Boy, now if that wasn't bad enough, the EMT turned to me and wanted to know why I called Rescue for plastic people.

Um.
Dreams do NOT make sense.
But I'm not riding any Breyers soon, they were way too wild!
BTW, the Breyer riders came out of it, and we found the horses in another closet...and one under the bed. [I think the Dust Bison, got it]

Friday, November 02, 2007

Sitting out by myself...


Thursday night I sat by the bonfire of broken trees while the sun lowered itself into the November night. I moved closer to the fire as the temperatures dropped.

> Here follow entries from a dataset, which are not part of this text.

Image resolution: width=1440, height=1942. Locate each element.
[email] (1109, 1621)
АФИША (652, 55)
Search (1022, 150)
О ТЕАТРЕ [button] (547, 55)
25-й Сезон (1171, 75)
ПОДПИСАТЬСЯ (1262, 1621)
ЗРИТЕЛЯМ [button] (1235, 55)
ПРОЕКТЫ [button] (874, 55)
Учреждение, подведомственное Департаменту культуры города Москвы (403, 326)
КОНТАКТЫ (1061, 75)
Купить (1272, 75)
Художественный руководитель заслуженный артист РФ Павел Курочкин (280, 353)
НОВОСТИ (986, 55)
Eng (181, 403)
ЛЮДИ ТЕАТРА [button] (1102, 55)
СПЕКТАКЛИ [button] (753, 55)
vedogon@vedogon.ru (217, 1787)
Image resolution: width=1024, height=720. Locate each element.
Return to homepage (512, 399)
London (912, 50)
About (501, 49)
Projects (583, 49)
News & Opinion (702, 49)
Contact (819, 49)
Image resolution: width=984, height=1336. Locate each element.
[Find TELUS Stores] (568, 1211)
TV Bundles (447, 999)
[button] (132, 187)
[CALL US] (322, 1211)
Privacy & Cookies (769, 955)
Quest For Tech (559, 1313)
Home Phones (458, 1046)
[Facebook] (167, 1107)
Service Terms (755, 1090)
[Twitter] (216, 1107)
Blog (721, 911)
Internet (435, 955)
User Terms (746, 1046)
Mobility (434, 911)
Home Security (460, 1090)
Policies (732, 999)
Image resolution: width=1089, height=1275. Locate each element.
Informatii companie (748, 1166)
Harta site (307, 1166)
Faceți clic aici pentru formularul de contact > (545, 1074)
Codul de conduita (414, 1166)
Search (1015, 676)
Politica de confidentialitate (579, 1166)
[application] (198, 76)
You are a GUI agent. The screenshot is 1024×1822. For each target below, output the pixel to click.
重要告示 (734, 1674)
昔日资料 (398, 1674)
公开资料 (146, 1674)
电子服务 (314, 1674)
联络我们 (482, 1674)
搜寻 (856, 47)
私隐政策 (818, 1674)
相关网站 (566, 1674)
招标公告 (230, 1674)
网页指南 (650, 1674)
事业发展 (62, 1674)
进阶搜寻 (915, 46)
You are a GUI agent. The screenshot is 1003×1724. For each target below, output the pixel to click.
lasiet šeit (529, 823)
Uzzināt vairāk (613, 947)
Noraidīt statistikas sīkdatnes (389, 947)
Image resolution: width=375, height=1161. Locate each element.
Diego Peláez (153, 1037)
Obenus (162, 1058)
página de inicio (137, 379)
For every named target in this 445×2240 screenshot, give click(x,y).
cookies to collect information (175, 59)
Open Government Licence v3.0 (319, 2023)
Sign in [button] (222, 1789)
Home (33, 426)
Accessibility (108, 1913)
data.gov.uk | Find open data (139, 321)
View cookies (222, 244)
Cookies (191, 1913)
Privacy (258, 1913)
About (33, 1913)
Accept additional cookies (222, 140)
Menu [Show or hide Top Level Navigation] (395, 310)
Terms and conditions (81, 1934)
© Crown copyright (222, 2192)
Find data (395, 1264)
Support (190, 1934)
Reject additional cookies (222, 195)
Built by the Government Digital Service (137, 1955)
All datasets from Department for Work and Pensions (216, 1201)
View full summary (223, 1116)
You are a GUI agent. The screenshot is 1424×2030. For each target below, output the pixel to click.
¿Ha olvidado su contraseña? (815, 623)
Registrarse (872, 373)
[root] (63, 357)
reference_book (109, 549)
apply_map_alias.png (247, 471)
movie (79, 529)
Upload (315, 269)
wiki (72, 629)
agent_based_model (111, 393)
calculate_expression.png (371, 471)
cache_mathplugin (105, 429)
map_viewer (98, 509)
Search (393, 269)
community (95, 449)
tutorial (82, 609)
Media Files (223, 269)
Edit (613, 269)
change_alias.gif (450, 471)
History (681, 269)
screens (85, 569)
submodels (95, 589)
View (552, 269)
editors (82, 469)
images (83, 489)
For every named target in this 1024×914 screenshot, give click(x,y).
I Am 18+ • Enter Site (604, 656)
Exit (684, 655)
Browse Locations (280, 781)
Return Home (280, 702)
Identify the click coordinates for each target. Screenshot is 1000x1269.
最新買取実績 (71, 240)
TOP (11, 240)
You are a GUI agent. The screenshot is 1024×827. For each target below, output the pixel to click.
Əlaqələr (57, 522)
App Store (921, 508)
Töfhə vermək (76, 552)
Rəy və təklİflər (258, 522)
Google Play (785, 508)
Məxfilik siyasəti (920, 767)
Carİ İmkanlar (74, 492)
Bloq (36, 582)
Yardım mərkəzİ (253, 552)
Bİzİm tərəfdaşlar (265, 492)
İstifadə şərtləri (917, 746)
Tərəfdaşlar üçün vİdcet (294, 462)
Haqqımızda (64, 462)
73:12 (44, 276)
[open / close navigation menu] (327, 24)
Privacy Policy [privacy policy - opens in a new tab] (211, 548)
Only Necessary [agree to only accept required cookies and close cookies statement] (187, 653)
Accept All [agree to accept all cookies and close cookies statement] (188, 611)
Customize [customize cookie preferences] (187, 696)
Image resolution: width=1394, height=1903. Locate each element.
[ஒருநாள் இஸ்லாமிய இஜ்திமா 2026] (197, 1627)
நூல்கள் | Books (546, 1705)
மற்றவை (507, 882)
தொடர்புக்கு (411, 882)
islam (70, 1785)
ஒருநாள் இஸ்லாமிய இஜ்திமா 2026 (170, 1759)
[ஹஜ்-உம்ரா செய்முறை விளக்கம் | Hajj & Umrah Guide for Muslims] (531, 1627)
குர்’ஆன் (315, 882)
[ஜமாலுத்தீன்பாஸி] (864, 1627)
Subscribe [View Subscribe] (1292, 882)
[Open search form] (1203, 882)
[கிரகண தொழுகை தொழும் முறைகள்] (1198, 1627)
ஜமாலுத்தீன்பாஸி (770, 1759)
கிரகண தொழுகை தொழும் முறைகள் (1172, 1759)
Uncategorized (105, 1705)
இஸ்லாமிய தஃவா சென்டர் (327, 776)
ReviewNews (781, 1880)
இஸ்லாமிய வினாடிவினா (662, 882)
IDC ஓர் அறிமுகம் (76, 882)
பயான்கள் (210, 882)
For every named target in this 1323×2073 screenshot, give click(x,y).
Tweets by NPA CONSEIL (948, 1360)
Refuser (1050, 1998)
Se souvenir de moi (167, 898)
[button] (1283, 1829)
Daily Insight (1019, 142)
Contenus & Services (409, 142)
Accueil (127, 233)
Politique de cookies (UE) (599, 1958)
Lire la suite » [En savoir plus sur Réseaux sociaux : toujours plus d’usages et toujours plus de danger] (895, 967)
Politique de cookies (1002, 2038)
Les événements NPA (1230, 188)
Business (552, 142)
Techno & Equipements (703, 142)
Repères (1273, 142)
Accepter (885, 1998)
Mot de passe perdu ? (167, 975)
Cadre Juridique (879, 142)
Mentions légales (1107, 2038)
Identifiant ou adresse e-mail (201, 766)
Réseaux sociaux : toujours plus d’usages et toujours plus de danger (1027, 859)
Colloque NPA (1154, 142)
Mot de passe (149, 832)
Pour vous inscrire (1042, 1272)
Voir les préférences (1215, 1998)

Morris snuggled in close to me ... I'm sure he did it to protect me from the Hoot Owl that was calling in the woods not far away.
There wasn't much to ponder, as it was...I just sat and stared into the flickering flames and embers. Once in a while there would be a loud pop and Morris would be startled.
I watched the sky turn from oranges to deep purples and pinks...to a black violet color dotted with stars.
Very peaceful. I wanted to stretch out there and not go back in the house.
The flames mesmerized me. I think I could have stayed there and let my mind wander for hours.
I mentioned to my hubby when I went in if perhaps when the 'kids' come to visit, if we should have a little campfire.